Edo period, 17th century Small six-panel screen, ink, colors, and gold on paper; depicting Matsushima bay with Shiogama Shrine at the upper left 37 3/4 x 105in (95.9 x 266.7cm)
With Amanohashidate and Miyajima, Matsushima is one of the Three Views of Japan (Nihon Sankei). This screen, showing the Shiogama inlet at the southeast end of Matsushima Bay, would originally have been paired with one showing the shoreline to the north, with views of Zuiganji temple, the Godaido worship hall (connected to the mainland by a bridge), and other pine-dotted islands for which the bay was famous.
Shiogama Shrine, perched on a hill at the upper left corner of the screen, is the likely destination for the daimyo procession shown at lower left. Bearers carrying a kago approach from one side of an inlet, as a line of retainers cross a plank bridge and snake through the streets of Shiogama village. One noteworthy detail is the appearance of matchlock rifles, carried by five soldiers in black and white jackets. Although rifles fell out of regular usage after the Tokugawa victory of 1615, they were still symbols of authority and status for the daimyo well into the 17th century. Matchlocks are shown, for example, in a screen featuring a procession of daimyo through a castle town in Suruga Province, dated to circa 1615-44 [Chiba Museum collection see Nikuhitsu ukiyo-e taikan (Tokyo: Kodansha, 1994-97), vol. 10, color plate 7].

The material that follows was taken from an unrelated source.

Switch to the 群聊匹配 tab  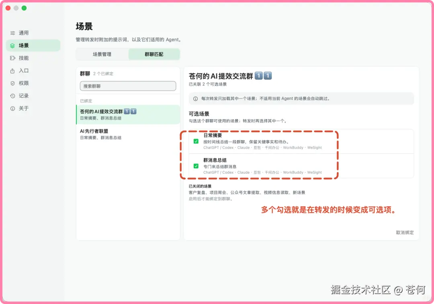154,54
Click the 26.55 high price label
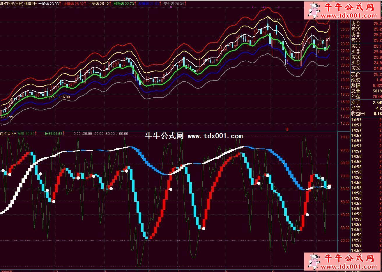Screen dimensions: 382x272 275,20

The soldiers in the Matsushima screen pass a row of stalls selling fresh fish and abalone -- an early precursor of the Shiogama fish market, still in existence today. Other genre details include parties of visitors at the shrine and other local attractions, picnickers on the mainland and two of the islands, and boats filled with sightseers and fisherman.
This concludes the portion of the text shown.